Collected data entries
----
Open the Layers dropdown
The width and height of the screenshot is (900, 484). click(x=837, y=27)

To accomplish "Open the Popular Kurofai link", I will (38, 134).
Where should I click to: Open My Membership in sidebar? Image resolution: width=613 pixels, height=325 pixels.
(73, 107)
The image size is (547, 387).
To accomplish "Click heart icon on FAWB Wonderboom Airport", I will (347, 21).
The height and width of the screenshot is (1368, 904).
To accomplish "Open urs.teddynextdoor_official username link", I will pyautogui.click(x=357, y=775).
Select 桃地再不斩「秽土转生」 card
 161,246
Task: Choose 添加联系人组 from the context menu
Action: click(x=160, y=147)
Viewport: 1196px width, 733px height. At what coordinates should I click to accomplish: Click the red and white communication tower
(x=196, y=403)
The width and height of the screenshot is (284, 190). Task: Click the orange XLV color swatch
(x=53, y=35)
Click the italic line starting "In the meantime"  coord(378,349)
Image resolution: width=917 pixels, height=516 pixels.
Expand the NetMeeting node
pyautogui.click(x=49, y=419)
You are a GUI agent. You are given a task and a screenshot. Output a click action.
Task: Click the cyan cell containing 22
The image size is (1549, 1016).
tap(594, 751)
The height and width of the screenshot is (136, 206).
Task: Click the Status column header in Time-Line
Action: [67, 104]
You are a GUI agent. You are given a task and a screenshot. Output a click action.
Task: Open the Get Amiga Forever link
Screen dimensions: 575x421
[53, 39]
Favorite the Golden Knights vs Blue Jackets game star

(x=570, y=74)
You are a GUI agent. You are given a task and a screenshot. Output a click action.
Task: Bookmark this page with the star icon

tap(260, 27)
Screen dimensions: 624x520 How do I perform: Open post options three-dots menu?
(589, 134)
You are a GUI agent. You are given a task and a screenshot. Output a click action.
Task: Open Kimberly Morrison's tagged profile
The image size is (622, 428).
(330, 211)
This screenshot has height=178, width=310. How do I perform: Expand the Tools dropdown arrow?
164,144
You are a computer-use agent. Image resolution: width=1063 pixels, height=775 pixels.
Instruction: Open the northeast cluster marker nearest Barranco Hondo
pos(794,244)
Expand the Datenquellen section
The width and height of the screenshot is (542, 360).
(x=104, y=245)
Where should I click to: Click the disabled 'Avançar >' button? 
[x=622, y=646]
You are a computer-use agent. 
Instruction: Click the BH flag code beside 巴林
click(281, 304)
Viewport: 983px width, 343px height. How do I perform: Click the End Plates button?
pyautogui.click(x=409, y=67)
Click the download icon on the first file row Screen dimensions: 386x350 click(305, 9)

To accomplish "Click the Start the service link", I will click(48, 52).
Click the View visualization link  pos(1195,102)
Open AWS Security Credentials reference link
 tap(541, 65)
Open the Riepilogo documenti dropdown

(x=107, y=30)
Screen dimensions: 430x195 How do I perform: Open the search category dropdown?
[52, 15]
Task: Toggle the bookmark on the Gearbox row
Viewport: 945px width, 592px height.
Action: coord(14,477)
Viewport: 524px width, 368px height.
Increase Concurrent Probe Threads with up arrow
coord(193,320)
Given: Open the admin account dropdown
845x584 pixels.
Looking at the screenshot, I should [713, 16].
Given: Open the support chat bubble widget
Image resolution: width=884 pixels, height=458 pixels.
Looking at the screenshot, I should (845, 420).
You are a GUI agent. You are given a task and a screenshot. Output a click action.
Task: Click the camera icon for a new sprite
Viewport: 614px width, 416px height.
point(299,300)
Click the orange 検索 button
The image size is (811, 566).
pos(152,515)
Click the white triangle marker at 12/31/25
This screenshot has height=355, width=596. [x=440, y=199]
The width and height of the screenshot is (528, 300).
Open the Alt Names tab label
----
TO DO: Check every line of the entries for the string "computer". Give only the number of lines that hold it.

EXERCISE RESPONSE: 2